◆ What to do:
Every line of the entries below from the one containing "[Back to top] (1484, 2433)" to the one containing "Kia Recalls 21,290", both ends included, must be written out exactly. No other line belongs in the answer.
+===+
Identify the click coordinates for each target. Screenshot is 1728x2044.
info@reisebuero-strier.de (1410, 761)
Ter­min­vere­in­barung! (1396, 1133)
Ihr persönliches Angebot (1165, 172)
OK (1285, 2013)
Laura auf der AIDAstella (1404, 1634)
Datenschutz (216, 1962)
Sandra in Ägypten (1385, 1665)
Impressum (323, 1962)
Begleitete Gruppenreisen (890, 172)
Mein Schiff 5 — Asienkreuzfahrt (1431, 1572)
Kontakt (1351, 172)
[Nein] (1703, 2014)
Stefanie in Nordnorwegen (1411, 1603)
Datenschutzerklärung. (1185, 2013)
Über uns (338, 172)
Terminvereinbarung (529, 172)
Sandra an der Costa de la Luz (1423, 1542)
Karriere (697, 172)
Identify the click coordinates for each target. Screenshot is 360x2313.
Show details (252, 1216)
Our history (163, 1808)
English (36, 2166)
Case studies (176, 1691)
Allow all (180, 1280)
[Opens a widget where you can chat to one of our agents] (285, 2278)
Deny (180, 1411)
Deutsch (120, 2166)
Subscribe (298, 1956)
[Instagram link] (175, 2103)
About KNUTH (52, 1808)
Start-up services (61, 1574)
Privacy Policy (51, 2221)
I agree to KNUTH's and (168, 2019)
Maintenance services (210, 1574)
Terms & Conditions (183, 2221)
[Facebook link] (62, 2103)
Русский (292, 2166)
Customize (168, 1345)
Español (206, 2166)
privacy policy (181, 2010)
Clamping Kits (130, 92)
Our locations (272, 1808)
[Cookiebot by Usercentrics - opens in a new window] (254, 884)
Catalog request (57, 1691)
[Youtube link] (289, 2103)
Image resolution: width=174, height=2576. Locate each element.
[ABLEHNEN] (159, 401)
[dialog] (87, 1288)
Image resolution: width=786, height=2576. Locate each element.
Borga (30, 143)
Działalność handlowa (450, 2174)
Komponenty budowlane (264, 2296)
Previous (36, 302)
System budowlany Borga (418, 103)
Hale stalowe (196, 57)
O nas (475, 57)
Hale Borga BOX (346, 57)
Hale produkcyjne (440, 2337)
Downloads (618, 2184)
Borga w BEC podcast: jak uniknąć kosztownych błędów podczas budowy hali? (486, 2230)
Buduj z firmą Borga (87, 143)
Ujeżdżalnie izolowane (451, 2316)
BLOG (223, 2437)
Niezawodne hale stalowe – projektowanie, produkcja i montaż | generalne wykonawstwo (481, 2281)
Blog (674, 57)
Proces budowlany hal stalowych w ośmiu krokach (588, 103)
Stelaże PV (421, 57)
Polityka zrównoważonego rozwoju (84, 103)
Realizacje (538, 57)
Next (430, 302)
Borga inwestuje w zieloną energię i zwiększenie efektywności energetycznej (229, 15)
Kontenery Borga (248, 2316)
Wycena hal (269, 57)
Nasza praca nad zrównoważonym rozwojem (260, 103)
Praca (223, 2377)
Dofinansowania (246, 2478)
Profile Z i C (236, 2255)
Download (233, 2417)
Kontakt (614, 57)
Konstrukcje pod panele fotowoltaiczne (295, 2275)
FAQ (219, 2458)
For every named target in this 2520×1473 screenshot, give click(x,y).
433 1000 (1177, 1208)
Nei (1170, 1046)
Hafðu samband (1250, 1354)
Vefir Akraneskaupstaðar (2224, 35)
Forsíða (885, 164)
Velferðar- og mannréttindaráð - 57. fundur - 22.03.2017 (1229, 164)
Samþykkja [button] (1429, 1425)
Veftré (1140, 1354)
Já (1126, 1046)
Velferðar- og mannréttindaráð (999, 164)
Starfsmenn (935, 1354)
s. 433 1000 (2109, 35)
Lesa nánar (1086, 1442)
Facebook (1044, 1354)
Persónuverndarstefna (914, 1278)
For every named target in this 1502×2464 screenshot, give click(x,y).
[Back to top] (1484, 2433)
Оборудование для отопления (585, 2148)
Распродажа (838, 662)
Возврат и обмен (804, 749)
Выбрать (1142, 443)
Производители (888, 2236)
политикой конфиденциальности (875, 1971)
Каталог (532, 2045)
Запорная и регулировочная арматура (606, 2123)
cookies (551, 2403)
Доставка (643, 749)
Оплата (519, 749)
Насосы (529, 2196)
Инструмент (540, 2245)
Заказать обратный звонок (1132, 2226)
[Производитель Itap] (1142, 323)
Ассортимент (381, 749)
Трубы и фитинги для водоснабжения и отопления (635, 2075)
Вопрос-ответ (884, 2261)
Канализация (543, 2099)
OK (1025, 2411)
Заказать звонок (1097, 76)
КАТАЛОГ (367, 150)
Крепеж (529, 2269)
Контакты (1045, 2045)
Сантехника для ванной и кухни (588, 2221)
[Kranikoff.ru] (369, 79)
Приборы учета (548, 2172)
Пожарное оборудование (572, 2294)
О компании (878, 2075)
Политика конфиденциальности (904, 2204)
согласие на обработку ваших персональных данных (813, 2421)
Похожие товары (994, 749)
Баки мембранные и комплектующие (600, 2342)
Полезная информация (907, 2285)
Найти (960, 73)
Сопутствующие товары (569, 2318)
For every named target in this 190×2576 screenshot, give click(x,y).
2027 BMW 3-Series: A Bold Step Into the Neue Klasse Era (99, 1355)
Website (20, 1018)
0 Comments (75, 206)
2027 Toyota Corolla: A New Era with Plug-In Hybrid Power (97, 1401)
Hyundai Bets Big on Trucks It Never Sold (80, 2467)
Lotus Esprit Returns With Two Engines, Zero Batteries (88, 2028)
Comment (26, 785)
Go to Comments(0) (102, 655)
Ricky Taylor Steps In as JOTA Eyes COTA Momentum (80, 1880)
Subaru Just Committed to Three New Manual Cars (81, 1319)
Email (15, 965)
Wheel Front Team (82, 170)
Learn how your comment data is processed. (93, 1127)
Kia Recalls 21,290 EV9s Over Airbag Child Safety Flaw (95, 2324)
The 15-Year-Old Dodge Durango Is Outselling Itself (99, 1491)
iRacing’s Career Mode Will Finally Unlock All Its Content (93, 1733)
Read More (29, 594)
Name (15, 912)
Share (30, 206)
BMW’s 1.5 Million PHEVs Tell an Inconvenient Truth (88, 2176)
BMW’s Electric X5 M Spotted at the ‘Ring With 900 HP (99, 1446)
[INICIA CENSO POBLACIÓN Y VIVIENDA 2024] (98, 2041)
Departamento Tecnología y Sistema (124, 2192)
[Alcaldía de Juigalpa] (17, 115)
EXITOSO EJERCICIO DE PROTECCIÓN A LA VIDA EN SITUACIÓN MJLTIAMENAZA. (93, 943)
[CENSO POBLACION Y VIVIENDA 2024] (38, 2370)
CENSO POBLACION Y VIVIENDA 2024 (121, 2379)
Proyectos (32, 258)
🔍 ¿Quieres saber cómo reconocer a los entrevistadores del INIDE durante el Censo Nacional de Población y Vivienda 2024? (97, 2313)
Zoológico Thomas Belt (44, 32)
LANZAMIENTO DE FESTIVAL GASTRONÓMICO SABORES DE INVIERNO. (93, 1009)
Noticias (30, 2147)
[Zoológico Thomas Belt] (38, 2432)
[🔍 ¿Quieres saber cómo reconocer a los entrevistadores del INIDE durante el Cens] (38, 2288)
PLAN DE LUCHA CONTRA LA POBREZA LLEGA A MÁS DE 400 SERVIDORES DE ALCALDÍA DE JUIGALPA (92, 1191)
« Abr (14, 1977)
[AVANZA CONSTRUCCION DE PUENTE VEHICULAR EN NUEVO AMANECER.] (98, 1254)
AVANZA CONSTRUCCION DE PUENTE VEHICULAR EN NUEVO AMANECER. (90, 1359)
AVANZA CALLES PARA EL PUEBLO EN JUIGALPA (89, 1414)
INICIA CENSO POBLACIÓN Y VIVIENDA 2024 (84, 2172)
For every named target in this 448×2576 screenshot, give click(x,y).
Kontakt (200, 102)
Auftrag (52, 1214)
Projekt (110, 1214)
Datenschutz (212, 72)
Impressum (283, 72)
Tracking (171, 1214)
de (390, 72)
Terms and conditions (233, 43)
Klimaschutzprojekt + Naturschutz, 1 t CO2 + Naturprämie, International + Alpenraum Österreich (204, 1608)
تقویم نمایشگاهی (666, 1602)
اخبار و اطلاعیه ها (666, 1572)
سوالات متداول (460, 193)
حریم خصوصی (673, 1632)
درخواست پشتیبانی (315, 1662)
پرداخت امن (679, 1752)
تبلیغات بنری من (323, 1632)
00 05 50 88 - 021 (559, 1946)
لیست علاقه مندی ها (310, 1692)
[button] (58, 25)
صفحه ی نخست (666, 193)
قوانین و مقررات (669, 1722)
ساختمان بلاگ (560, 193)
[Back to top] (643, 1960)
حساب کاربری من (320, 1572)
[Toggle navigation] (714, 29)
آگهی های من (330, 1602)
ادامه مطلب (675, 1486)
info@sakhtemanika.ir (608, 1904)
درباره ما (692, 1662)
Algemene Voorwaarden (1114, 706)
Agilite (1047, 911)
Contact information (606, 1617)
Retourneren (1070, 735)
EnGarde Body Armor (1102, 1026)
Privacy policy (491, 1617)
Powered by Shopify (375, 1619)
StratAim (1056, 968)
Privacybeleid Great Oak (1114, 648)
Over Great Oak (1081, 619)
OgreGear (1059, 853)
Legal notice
+===+
◆ Problem solution:
[Back to top] (1484, 2433)
Оборудование для отопления (585, 2148)
Распродажа (838, 662)
Возврат и обмен (804, 749)
Выбрать (1142, 443)
Производители (888, 2236)
политикой конфиденциальности (875, 1971)
Каталог (532, 2045)
Запорная и регулировочная арматура (606, 2123)
cookies (551, 2403)
Доставка (643, 749)
Оплата (519, 749)
Насосы (529, 2196)
Инструмент (540, 2245)
Заказать обратный звонок (1132, 2226)
[Производитель Itap] (1142, 323)
Ассортимент (381, 749)
Трубы и фитинги для водоснабжения и отопления (635, 2075)
Вопрос-ответ (884, 2261)
Канализация (543, 2099)
OK (1025, 2411)
Заказать звонок (1097, 76)
КАТАЛОГ (367, 150)
Крепеж (529, 2269)
Контакты (1045, 2045)
Сантехника для ванной и кухни (588, 2221)
[Kranikoff.ru] (369, 79)
Приборы учета (548, 2172)
Пожарное оборудование (572, 2294)
О компании (878, 2075)
Политика конфиденциальности (904, 2204)
согласие на обработку ваших персональных данных (813, 2421)
Похожие товары (994, 749)
Баки мембранные и комплектующие (600, 2342)
Полезная информация (907, 2285)
Найти (960, 73)
Сопутствующие товары (569, 2318)
For every named target in this 190×2576 screenshot, give click(x,y).
2027 BMW 3-Series: A Bold Step Into the Neue Klasse Era (99, 1355)
Website (20, 1018)
0 Comments (75, 206)
2027 Toyota Corolla: A New Era with Plug-In Hybrid Power (97, 1401)
Hyundai Bets Big on Trucks It Never Sold (80, 2467)
Lotus Esprit Returns With Two Engines, Zero Batteries (88, 2028)
Comment (26, 785)
Go to Comments(0) (102, 655)
Ricky Taylor Steps In as JOTA Eyes COTA Momentum (80, 1880)
Subaru Just Committed to Three New Manual Cars (81, 1319)
Email (15, 965)
Wheel Front Team (82, 170)
Learn how your comment data is processed. (93, 1127)
Kia Recalls 21,290 EV9s Over Airbag Child Safety Flaw (95, 2324)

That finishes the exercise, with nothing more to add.